Umbria, approvata la legge per l’VIII centenario della morte di San Francesco

L’assemblea legislativa dell’Umbria approva all’unanimità la legge regionale per le celebrazioni dell’VIII centenario della morte di San Francesco d’Assisi, con un investimento di 2,5 milioni di euro

Con grande soddisfazione e un’emozione tangibile, la presidente della Regione Umbria, Stefania Proietti, ha accolto l’approvazione all’unanimità in assemblea legislativa della legge regionale per le celebrazioni dell’VIII centenario della morte di San Francesco d’Assisi. Il provvedimento, che offre alla regione uno strumento per organizzare e gestire al meglio l’importante evento, è stato definito dalla presidente come un “passaggio atteso e storico”, destinato a portare risultati concreti per il territorio.

Un’opportunità per l’Umbria

La legge approvata prevede disposizioni per la celebrazione dell’VIII centenario, con l’obiettivo di promuovere iniziative per la diffusione del pensiero, dell’opera, della cultura e dell’eredità del santo. L’investimento complessivo per il 2026 ammonta a 2,5 milioni di euro, con un coordinamento che coinvolge il Comitato nazionale per le celebrazioni e le amministrazioni locali. Proietti ha sottolineato che questo è un momento storico per l’Umbria, un anno speciale che si allinea con il grande significato spirituale e culturale di San Francesco per la regione.

La visita di Papa Leone XIV: un segno straordinario

Un aspetto fondamentale della legge è l’annuncio della visita del Papa Leone XIV ad Assisi il 6 agosto 2026, un evento che, secondo la presidente, non è casuale, ma segna un passaggio storico di portata eccezionale. Questo avvenimento, insieme alla straordinaria affluenza prevista per l’ostensione delle spoglie di San Francesco, conferma il valore simbolico dell’anno per la regione.

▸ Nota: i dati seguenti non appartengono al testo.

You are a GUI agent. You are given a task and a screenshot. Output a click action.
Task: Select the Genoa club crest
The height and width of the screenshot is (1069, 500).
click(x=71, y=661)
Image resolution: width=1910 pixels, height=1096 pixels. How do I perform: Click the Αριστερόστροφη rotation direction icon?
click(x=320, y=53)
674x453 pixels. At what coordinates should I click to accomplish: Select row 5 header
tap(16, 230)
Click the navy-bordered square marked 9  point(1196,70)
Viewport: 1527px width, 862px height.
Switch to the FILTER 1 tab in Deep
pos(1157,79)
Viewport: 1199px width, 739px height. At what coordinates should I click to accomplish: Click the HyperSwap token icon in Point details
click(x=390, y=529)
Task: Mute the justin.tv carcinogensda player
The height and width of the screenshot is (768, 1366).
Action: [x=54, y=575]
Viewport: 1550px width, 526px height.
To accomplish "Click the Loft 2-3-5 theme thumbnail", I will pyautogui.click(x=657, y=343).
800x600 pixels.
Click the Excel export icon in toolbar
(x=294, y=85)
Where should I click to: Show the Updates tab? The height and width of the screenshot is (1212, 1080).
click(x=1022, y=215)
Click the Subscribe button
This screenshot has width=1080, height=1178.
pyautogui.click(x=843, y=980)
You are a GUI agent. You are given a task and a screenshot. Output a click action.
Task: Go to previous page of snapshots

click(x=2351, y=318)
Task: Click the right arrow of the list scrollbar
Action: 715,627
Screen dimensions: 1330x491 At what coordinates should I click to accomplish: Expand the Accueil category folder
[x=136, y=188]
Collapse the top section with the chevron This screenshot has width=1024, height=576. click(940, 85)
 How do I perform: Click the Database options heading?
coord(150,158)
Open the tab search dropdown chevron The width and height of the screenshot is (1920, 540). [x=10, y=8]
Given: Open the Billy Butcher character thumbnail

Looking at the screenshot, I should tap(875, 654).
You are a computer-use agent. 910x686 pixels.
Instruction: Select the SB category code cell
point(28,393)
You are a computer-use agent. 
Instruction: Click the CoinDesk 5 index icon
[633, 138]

Un programma ampio e partecipato

La legge prevede anche un ampio coinvolgimento di tutti i 92 Comuni umbri, senza la creazione di nuovi organismi o cariche, ma valorizzando il protagonismo territoriale. Giovani, cammini francescani e il rafforzamento della comunicazione e dell’informazione saranno centrali. La legge promuove l’accessibilità e l’organizzazione dei flussi di visitatori, ma soprattutto l’inclusione delle persone più fragili, con la creazione di un hospice pediatrico come “opera segno” del centenario.

Il valore spirituale e materiale del centenario

Proietti ha evidenziato che la legge integra dimensione spirituale, umana e materiale, e che l’intervento dell’Umbria si traduce in un atto di identità e visione. I valori francescani di pace, fraternità, cura del creato e umiltà sono fondamenti anche dello Statuto regionale. La legge dunque non solo celebra la figura di San Francesco, ma anche la tradizione e i valori fondamentali che lo legano profondamente alla regione.

Investimenti e ricadute sul territorio

Oltre all’investimento culturale, sono previsti investimenti infrastrutturali e il sostegno alla ricostruzione delle basiliche e delle mura urbiche di Assisi e di altri centri umbri. Proietti ha ricordato inoltre la legge nazionale del 2022, che ha istituito il Comitato per il centenario, e la legge del 2025, che ha riconosciuto ufficialmente il 4 ottobre come festa nazionale di San Francesco.